What you are asked to do => Restate the full set of records exactly, word for word.

Data to process =>
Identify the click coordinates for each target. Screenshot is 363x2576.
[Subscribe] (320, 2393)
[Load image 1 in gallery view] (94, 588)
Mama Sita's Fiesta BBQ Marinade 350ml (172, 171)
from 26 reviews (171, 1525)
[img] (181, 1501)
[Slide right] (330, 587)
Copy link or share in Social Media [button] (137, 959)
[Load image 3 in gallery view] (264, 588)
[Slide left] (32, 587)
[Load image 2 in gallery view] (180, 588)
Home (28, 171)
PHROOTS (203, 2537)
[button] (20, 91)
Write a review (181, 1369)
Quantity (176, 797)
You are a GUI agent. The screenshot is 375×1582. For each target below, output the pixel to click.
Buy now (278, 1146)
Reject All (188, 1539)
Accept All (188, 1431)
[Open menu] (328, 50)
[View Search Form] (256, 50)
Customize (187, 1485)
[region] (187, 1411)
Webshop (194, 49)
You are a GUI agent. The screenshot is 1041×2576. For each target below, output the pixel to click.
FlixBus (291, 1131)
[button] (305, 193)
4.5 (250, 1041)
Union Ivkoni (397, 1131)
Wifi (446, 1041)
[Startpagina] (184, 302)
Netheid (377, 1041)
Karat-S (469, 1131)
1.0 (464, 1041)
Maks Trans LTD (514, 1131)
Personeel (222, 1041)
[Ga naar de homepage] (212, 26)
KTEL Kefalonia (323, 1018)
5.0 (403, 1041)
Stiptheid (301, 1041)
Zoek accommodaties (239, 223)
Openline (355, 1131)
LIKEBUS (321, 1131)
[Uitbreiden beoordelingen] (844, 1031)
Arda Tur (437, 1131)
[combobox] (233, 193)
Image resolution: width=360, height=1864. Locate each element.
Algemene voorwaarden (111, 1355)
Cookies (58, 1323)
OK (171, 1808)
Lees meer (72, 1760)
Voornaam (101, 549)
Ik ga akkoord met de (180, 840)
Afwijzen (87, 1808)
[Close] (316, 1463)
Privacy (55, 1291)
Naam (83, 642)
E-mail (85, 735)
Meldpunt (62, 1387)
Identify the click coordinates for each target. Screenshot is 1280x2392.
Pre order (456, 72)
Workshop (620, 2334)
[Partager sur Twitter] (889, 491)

Response to the exercise =>
Identify the click coordinates for each target. Screenshot is 363x2576.
[Subscribe] (320, 2393)
[Load image 1 in gallery view] (94, 588)
Mama Sita's Fiesta BBQ Marinade 350ml (172, 171)
from 26 reviews (171, 1525)
[img] (181, 1501)
[Slide right] (330, 587)
Copy link or share in Social Media [button] (137, 959)
[Load image 3 in gallery view] (264, 588)
[Slide left] (32, 587)
[Load image 2 in gallery view] (180, 588)
Home (28, 171)
PHROOTS (203, 2537)
[button] (20, 91)
Write a review (181, 1369)
Quantity (176, 797)
You are a GUI agent. The screenshot is 375×1582. For each target below, output the pixel to click.
Buy now (278, 1146)
Reject All (188, 1539)
Accept All (188, 1431)
[Open menu] (328, 50)
[View Search Form] (256, 50)
Customize (187, 1485)
[region] (187, 1411)
Webshop (194, 49)
You are a GUI agent. The screenshot is 1041×2576. For each target below, output the pixel to click.
FlixBus (291, 1131)
[button] (305, 193)
4.5 (250, 1041)
Union Ivkoni (397, 1131)
Wifi (446, 1041)
[Startpagina] (184, 302)
Netheid (377, 1041)
Karat-S (469, 1131)
1.0 (464, 1041)
Maks Trans LTD (514, 1131)
Personeel (222, 1041)
[Ga naar de homepage] (212, 26)
KTEL Kefalonia (323, 1018)
5.0 (403, 1041)
Stiptheid (301, 1041)
Zoek accommodaties (239, 223)
Openline (355, 1131)
LIKEBUS (321, 1131)
[Uitbreiden beoordelingen] (844, 1031)
Arda Tur (437, 1131)
[combobox] (233, 193)
Image resolution: width=360, height=1864. Locate each element.
Algemene voorwaarden (111, 1355)
Cookies (58, 1323)
OK (171, 1808)
Lees meer (72, 1760)
Voornaam (101, 549)
Ik ga akkoord met de (180, 840)
Afwijzen (87, 1808)
[Close] (316, 1463)
Privacy (55, 1291)
Naam (83, 642)
E-mail (85, 735)
Meldpunt (62, 1387)
Identify the click coordinates for each target. Screenshot is 1280x2392.
Pre order (456, 72)
Workshop (620, 2334)
[Partager sur Twitter] (889, 491)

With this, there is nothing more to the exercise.